#### [Textausschnitt]
Ausstellung Ausstellung: Die Kinder des Dreigestirns
LEIPZIG/MZ. - Ein Gutteil der kuratorischen Oberaufsicht ist in die Hände von Kunstsoziologen gelegt, die im "Sonderforschungsbereich Kulturelle Institutionalisierungsprozesse in der europäischen Moderne" der Technischen Universität Dresden seit vielen Jahren die DDR-Kunst auf ihre personellen und institutionellen Verbindungen untersuchen. Was Karl-Siegbert Rehberg zusammen mit Paul Kaiser und anderen dort an archivalischer Kärrner- und interpretatorischer Deutungsarbeit leisten, verleiht dem Thema viel an historischer Überprüfbarkeit - doch ein Museum hätte noch andere Aufgaben.
Tief greifen die Katalogbeiträge in die Geschichte. Nachkriegs-Kunst in Leipzig wird verdichtet auf den Aufstieg der Leipziger Malerschule. Über deren Ursprünge sollte man Bescheid wissen, um die mit der "Leipziger Schule" assoziierte Malerei und Grafik allegorischer Gegenständlichkeit auf ihre Wurzeln zurückzuführen.
"Dürers Erben"
Nicht umsonst hängt das Gruppenporträt Leipziger Künstler am Anfang, in dem Harry Blume 1961 sich und seine Kollegen Bernhard Heisig, Werner Tübke, Hans-Meyer Foreyt und Heinrich Witz um die Staffelei und ein abseits sitzendes Aktmodell schart.

#### [Extrahierte Datensätze]
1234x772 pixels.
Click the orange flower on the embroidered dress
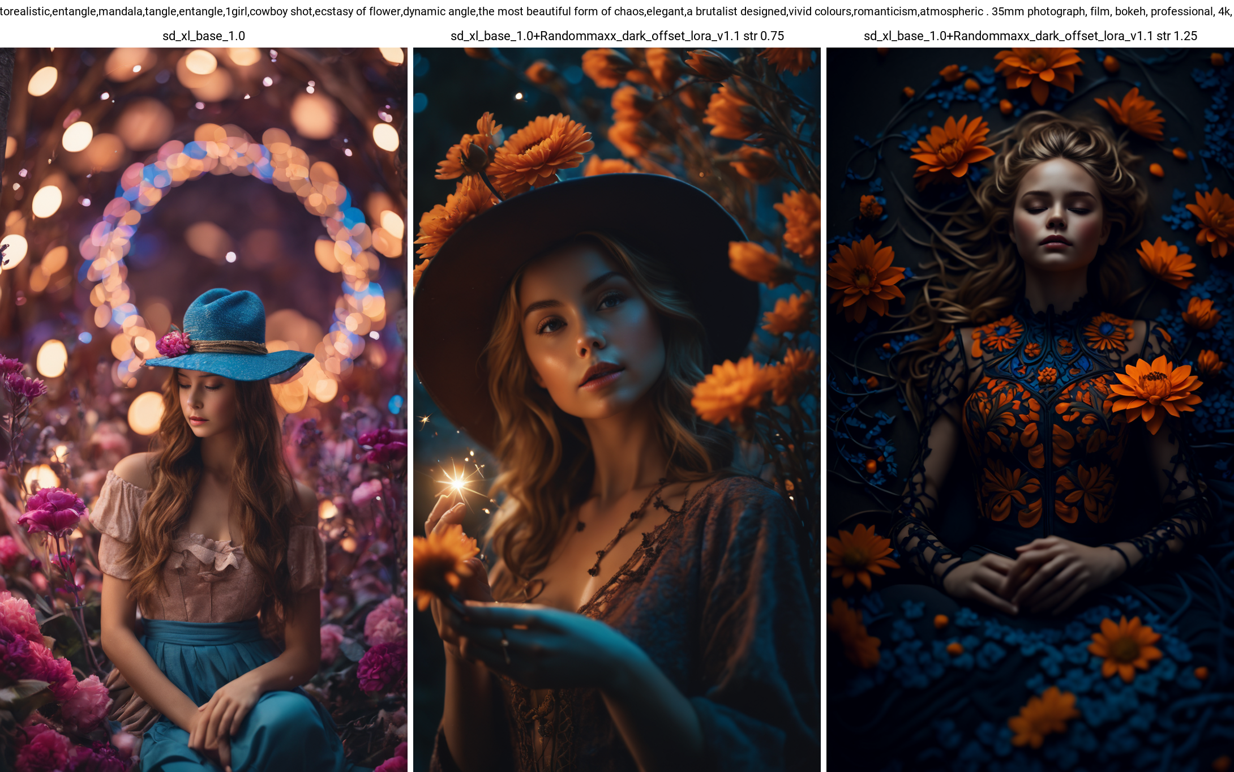[x=1155, y=391]
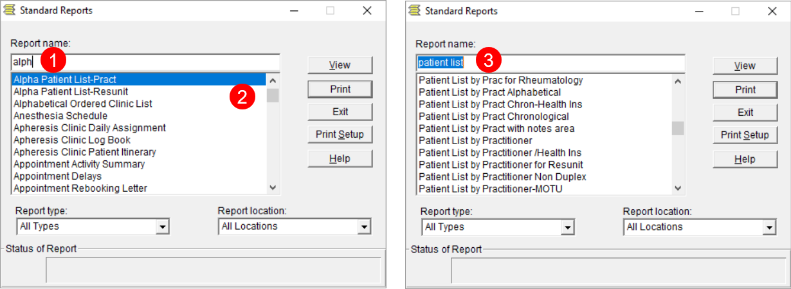Click the Help button in the left window

tap(340, 158)
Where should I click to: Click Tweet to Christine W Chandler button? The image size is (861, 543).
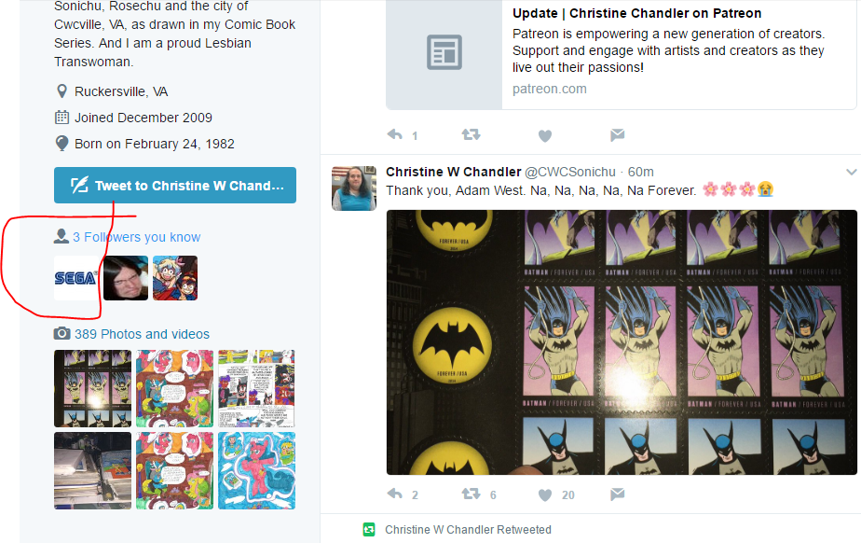tap(175, 186)
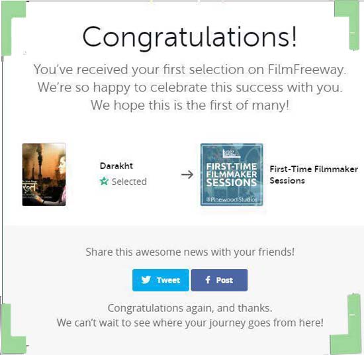Viewport: 364px width, 355px height.
Task: Click the Share this awesome news text
Action: point(190,252)

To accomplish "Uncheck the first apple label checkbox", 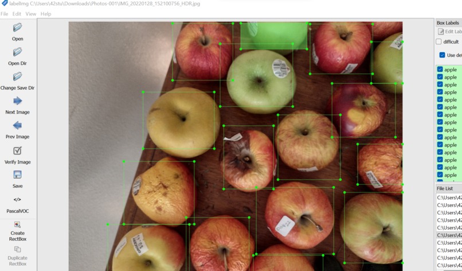I will pos(440,69).
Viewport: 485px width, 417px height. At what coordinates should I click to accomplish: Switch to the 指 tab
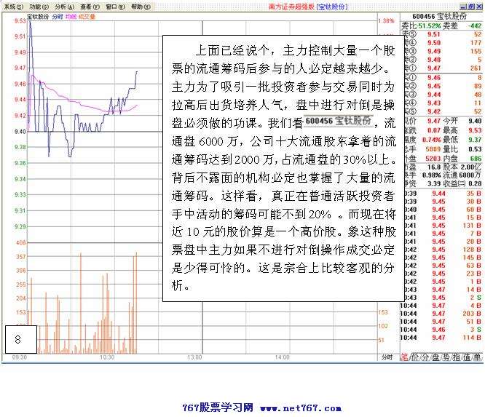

#### [Aufgaben]
1. Welche Kollegen versammelt Harry Blume laut dem Textausschnitt über die Leipziger Malerschule in seinem Gruppenporträt um die Staffelei?
2. Setzen Sie den Textausschnitt über die Leipziger Malerschule nach seinem letzten Satz fort.

#### [Antworten zu Aufgaben]
1. Bernhard Heisig, Werner Tübke, Hans-Meyer Foreyt und Heinrich Witz.

2.
Dass der Maler heute vergessen ist, wundert nicht angesichts dieses akademischen Bildes. Wie diese Generation zusammenhängt, hätte Lutz Dammbecks Dokumentarfilm "Dürers Erben" von 1996 zeigen können, doch darauf nimmt nur Tilo Baumgärtel mit einem neueren Video ironisch Bezug. Dammbeck gehörte zu den ersten, die nach den Ursprüngen der Leipziger Schule forschten und ließ dabei noch wichtige Zeitzeugen zu Wort kommen. Zudem steht er für den Umbruch der 80er Jahre, der das Gefüge der Leipziger Schule in Frage stellte, weil damals medial und inhaltlich Anderes aufkam.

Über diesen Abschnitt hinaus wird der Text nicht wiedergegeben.